Áreas onde, de acordo com o Planet Retail, as marcas próprias podem encontrar terreno fértil para crescer. Mas não só. “Num futuro próximo, acreditamos que a marca própria está bem posicionada para capitalizar nas atuais incertezas, como o Brexit, e a crescente concorrência em muitos mercados”, nota Natalie Berg.

Caminhos para a marca própria
O desenvolvimento da marca própria varia de mercado para mercado e, segundo o Planet Retail, é principalmente influenciado pelo nível de consolidação do retalho e pela presença de operadores de discount. Mas há uma nova turbulência no desenvolvimento das estratégias de marca própria por parte dos retalhistas, que é a entrada os chamados “pure players” de comércio eletrónico nesta área. Mais uma vez, com o objetivo de diferenciação face à concorrência e de consolidação da confiança dos “shoppers”, que foi estabelecida com base noutros pilares, como a conveniência.
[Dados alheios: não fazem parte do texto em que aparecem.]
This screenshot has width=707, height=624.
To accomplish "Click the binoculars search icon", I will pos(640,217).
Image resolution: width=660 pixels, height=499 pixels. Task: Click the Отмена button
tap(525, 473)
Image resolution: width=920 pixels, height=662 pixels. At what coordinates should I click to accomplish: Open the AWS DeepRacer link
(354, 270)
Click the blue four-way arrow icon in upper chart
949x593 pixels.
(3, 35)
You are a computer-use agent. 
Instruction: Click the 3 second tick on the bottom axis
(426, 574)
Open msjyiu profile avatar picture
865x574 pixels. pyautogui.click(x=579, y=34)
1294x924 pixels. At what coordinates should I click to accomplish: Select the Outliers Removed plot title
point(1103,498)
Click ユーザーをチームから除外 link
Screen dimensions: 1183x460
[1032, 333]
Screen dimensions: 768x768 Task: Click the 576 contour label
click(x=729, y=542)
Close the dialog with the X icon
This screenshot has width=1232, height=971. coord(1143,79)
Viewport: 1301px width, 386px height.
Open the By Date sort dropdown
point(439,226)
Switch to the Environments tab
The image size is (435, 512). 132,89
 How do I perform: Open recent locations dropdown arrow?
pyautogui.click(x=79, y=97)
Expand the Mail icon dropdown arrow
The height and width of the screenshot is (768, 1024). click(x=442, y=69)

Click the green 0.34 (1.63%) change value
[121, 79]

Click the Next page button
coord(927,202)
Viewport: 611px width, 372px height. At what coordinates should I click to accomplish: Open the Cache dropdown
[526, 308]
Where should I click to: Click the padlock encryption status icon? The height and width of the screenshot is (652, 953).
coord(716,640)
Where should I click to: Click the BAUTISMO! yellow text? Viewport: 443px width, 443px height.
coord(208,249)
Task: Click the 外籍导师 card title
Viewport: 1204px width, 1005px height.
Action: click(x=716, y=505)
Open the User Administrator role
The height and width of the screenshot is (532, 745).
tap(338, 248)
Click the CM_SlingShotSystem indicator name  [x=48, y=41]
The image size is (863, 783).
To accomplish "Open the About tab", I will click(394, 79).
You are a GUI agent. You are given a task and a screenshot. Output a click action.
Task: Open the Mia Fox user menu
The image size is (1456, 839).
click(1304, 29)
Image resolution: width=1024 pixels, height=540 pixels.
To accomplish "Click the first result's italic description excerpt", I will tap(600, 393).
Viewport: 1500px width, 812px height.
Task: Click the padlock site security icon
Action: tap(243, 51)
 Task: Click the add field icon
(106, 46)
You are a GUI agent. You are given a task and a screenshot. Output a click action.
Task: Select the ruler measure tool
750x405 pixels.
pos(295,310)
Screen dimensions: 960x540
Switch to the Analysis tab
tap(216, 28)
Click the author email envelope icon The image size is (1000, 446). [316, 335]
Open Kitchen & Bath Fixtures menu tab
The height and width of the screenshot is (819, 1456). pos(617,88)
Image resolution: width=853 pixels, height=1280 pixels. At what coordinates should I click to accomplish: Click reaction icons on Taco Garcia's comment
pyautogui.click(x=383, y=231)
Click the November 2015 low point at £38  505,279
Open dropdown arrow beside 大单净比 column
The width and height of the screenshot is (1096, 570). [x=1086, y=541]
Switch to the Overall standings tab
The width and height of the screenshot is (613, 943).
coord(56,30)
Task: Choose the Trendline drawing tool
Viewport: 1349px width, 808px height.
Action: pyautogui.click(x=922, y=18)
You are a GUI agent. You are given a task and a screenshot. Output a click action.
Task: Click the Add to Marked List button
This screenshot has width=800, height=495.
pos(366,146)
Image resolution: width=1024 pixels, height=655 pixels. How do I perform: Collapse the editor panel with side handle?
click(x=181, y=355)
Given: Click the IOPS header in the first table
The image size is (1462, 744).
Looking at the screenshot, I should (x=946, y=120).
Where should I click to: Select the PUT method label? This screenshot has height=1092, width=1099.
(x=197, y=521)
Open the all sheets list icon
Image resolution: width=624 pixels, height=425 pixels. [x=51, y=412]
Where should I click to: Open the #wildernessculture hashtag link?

O exemplo mais paradigmático é o da Amazon, cujas marcas próprias apenas estão disponíveis para membros Prime.

Além disso, com as novas tecnologias, como o reconhecimento por voz e os chamados botões de encomendas, caso do Amazon Dash e do dispositivo que a Walmart também se prepara para lançar, neste caso introduzido nos próprios produtos, existe uma grande oportunidade para potenciar as marcas próprias, no entender do Planet Retail.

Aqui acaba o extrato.